■ TAREFA: Resuma em duas frases o texto sobre o caso do curso de reciclagem para motoristas em Curitiba.

“Um homem foi flagrado pela Polícia Militar enquanto se passava pela mulher em um curso de reciclagem para motoristas em Curitiba.
Adilson Gomes Domingues, 40, que se apresentou como a mulher, Eduvanir, assistiu à primeira aula e chegou a assinar a presença no curso na segunda-feira.
Segundo o Detran-PR (Departamento Estadual de Trânsito), ao ver que o nome, cadastrado como feminino, era usado por um homem, a professora decidiu comparar a assinatura dele com a da carteira de habilitação registrada no órgão (...)
O homem foi conduzido então ao 1º DP de Curitiba para prestar esclarecimentos. Segundo a Secretaria de Segurança Pública, ele foi liberado em seguida, mas deve responder por falsidade ideológica. A mulher, por sua vez, precisará frequentar o curso.”
Essa matéria é interessante para aprendermos algo importante sobre penas: elas não vão além da pessoa do condenado. Esse é um princípio das democracias e está no artigo 5o, XLV de nossa Constituição: “nenhuma pena passará da pessoa do condenado”.
Existem dois pontos importantes derivados desse direito-obrigação:
Primeiro, apenas o acusado pode ser condenado e apenas o condenado pode sofrer a pena. Se Zezinho comete um crime, sua mãe, seu filho, seu irmão gêmeo ou sua esposa não podem ser condenados em seu lugar e muito menos serem obrigados a cumprir sua pena. O crime e a pena são dele. Isso não quer dizer que, infelizmente, seus parentes, cônjuges e outras pessoas próximas a ele não sofrerão o impacto de sua condenação.

■ OS DADOS:
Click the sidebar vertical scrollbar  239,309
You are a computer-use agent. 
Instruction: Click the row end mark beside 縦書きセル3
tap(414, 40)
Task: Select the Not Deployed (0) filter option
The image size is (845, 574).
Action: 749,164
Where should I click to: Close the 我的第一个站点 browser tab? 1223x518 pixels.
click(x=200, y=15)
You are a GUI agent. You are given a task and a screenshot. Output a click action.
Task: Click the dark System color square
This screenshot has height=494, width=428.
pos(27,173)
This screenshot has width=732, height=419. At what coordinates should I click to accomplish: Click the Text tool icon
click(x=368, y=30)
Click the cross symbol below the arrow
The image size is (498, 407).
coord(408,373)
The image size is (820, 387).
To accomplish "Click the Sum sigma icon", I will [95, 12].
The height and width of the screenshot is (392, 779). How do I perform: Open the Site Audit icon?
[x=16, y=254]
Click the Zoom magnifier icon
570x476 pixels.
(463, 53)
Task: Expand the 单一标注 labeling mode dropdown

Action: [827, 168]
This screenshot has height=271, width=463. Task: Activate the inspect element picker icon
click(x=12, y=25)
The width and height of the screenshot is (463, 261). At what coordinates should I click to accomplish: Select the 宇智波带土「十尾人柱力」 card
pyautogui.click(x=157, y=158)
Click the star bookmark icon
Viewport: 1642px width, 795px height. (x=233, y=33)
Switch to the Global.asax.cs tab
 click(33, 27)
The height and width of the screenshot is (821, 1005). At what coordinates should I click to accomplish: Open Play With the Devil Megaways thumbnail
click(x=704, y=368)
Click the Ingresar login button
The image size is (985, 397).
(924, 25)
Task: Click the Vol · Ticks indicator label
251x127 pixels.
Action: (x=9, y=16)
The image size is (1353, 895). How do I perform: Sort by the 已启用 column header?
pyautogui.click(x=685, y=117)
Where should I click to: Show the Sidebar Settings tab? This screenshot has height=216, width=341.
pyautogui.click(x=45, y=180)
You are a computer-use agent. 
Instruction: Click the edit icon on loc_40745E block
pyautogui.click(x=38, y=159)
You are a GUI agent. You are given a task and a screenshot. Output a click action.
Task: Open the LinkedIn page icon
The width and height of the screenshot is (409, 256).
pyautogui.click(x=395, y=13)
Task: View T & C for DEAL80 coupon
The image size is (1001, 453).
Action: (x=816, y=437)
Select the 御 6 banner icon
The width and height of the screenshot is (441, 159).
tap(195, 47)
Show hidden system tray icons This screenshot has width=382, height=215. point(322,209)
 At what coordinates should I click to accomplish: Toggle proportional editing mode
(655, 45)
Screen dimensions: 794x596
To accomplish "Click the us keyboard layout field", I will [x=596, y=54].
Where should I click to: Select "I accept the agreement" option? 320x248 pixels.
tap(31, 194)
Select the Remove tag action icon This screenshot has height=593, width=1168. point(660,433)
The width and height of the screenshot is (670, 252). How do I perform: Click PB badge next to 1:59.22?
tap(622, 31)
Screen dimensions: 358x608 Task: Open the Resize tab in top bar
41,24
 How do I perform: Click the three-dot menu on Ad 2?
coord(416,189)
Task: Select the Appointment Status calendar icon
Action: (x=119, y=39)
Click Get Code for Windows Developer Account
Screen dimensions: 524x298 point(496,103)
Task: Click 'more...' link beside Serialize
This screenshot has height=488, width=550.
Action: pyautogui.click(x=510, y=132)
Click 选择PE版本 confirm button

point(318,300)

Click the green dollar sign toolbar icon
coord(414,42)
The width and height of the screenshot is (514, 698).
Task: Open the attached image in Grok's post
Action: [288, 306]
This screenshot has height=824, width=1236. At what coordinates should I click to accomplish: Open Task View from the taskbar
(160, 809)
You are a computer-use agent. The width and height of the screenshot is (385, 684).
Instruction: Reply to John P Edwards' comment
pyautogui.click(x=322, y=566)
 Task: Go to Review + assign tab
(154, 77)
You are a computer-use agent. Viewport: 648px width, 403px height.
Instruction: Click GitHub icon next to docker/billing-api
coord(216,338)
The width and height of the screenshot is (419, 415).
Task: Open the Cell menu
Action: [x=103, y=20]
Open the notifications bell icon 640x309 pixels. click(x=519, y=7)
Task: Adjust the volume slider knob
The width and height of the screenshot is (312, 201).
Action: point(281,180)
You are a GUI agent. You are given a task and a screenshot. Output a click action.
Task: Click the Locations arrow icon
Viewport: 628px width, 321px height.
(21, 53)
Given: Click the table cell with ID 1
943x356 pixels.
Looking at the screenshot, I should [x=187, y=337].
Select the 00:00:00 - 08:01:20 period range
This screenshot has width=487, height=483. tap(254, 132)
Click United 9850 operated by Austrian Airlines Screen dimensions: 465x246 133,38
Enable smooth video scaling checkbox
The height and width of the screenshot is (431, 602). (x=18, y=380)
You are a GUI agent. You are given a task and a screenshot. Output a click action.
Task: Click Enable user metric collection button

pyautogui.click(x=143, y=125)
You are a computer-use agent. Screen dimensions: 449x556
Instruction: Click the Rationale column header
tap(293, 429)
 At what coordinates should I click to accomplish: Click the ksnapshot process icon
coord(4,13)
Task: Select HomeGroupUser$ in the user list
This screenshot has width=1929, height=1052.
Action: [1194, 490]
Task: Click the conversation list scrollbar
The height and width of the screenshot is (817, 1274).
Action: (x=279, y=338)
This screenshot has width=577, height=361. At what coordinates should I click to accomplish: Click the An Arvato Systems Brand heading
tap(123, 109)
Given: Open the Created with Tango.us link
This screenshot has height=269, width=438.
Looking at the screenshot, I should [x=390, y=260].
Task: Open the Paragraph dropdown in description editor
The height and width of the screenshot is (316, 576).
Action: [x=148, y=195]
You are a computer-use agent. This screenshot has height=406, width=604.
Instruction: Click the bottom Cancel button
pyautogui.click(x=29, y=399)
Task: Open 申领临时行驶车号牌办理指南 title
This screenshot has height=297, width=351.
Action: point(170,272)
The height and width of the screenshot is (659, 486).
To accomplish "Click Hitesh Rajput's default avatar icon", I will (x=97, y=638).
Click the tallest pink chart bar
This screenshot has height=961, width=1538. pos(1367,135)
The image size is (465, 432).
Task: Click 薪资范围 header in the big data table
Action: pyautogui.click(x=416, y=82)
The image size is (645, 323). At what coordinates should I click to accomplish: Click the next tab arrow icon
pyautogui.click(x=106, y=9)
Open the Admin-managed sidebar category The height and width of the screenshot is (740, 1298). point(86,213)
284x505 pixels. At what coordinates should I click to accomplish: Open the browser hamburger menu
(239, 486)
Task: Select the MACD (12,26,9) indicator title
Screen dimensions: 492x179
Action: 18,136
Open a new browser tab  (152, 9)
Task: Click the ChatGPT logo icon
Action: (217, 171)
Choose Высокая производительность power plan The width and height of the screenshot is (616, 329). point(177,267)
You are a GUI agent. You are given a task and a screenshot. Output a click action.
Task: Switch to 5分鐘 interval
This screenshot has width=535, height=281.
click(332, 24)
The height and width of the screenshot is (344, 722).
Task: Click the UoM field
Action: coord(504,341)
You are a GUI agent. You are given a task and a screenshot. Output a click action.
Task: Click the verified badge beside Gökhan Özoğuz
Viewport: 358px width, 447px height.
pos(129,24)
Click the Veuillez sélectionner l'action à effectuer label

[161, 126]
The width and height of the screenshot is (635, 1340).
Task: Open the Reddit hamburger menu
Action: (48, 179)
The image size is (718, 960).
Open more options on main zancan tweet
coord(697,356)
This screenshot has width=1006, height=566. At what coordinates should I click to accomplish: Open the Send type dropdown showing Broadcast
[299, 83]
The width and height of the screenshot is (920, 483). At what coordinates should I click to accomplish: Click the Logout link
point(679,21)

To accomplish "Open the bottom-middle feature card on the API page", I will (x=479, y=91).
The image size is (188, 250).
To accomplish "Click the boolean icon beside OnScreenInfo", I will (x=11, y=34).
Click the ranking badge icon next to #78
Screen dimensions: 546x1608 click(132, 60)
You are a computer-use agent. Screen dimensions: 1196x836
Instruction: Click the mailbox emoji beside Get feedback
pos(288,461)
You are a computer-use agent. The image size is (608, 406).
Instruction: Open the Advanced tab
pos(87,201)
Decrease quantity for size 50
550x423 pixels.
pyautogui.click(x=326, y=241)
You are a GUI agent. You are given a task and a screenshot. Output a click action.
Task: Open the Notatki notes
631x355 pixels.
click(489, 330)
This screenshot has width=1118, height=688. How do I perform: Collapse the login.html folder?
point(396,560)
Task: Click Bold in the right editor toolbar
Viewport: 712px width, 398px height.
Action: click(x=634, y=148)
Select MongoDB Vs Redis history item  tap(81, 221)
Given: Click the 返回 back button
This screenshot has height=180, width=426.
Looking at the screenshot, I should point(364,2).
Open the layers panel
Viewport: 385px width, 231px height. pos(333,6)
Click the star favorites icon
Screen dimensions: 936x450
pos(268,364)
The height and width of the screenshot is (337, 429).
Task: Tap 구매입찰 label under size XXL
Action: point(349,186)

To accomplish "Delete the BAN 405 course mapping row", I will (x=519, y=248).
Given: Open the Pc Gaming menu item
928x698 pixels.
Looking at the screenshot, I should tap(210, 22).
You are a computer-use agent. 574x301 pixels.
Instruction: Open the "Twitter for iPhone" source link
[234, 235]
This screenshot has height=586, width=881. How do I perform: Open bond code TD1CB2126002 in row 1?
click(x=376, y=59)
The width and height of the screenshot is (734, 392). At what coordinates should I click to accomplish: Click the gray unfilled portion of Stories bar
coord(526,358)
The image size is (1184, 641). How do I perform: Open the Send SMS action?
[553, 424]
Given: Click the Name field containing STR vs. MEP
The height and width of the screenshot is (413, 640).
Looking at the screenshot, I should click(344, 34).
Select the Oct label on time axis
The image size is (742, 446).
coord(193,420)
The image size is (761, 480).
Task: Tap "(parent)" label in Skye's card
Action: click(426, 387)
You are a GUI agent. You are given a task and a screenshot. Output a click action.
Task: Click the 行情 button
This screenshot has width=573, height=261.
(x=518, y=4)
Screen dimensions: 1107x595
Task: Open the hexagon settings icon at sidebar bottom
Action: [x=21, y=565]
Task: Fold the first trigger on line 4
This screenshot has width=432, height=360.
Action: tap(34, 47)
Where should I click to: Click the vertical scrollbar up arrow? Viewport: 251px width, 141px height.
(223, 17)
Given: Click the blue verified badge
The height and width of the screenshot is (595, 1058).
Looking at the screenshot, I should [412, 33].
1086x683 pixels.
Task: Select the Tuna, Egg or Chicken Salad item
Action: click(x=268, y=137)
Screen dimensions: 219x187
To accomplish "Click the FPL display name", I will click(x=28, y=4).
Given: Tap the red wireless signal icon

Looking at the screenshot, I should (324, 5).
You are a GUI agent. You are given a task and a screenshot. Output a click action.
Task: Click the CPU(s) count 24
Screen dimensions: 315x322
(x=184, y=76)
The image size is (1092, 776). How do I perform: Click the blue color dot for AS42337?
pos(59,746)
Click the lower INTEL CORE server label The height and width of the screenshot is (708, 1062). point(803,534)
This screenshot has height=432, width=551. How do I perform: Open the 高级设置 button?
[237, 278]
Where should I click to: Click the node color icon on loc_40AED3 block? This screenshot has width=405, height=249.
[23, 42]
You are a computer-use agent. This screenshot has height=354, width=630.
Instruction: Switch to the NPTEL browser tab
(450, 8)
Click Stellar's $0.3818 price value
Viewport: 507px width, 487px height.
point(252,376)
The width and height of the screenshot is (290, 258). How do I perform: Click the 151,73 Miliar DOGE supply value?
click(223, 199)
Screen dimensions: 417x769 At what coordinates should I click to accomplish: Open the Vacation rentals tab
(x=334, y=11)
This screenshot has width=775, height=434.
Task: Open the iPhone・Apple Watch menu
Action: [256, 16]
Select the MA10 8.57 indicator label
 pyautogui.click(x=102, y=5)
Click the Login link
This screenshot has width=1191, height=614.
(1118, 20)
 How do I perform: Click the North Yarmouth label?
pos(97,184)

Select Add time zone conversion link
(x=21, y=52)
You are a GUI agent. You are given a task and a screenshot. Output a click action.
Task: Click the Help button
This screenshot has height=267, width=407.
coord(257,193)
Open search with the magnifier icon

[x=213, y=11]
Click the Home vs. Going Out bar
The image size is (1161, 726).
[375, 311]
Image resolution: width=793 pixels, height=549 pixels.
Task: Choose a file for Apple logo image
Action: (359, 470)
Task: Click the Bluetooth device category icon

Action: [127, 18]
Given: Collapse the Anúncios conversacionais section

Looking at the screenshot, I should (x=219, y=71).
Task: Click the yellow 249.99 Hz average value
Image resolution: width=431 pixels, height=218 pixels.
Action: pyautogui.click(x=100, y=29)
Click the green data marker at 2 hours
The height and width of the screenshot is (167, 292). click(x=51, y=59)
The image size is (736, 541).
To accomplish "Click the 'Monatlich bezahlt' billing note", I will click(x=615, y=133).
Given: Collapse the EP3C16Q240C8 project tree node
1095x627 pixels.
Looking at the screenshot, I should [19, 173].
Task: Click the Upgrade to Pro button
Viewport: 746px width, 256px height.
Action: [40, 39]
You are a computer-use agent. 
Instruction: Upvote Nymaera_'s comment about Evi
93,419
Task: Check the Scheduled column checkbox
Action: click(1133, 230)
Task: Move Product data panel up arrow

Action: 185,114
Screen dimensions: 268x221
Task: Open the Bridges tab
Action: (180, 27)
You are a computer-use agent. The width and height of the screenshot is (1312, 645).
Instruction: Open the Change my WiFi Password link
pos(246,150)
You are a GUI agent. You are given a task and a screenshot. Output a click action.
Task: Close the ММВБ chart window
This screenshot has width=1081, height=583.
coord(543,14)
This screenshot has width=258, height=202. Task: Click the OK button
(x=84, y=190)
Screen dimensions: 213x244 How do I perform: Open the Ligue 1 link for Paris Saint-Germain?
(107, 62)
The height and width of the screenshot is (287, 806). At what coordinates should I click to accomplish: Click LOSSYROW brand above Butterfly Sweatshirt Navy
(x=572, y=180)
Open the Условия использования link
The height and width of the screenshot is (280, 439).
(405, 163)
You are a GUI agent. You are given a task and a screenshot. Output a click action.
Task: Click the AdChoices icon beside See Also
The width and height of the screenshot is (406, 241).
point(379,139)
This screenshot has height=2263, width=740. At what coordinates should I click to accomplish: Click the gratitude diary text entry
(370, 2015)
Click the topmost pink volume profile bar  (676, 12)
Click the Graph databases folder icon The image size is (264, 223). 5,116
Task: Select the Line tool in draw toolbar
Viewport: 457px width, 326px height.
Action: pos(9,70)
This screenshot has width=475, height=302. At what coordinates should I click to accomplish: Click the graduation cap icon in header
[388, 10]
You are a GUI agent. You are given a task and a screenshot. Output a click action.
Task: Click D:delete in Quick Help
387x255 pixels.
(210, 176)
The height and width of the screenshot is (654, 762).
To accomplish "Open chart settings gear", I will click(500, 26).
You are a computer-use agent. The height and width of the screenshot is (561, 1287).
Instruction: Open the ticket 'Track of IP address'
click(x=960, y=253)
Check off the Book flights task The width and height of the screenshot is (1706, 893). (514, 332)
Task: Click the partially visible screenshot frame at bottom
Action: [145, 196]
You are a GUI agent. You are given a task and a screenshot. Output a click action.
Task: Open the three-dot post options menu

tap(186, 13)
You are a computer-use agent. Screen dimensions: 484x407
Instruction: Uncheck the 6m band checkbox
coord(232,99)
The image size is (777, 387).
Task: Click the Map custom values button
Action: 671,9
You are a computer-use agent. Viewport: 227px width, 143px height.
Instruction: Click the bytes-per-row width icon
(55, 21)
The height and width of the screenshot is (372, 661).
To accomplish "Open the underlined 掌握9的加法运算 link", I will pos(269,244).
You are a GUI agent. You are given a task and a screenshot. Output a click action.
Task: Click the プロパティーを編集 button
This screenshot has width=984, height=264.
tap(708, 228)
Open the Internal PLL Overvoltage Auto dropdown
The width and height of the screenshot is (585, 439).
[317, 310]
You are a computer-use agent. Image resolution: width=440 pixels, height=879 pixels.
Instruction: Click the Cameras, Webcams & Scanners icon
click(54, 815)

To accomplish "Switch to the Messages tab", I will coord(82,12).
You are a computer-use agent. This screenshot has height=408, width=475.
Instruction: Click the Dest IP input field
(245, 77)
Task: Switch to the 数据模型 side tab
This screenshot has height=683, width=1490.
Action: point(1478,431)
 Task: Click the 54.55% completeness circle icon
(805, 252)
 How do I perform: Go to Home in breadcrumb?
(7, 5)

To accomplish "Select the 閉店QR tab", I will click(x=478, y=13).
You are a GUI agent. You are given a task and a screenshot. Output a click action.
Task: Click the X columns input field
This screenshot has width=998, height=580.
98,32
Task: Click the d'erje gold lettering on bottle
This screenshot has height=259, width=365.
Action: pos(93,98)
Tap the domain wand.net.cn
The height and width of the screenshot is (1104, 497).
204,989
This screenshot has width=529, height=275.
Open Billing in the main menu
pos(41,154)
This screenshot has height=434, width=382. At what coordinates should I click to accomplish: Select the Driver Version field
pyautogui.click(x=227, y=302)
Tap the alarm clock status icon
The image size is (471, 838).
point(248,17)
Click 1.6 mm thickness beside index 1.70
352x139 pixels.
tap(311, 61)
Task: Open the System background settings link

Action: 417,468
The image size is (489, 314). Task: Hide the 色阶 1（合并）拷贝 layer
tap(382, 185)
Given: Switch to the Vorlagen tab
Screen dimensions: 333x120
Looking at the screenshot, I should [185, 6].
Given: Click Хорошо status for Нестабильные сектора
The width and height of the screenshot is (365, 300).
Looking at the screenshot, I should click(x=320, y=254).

■ RESPOSTA: Adilson Gomes Domingues, de 40 anos, foi flagrado pela Polícia Militar ao se passar pela mulher, Eduvanir, em um curso de reciclagem para motoristas em Curitiba. Depois de levado ao 1º DP, ele foi liberado, mas deve responder por falsidade ideológica, e o caso ilustra o princípio do artigo 5º, XLV, da Constituição de que nenhuma pena passará da pessoa do condenado.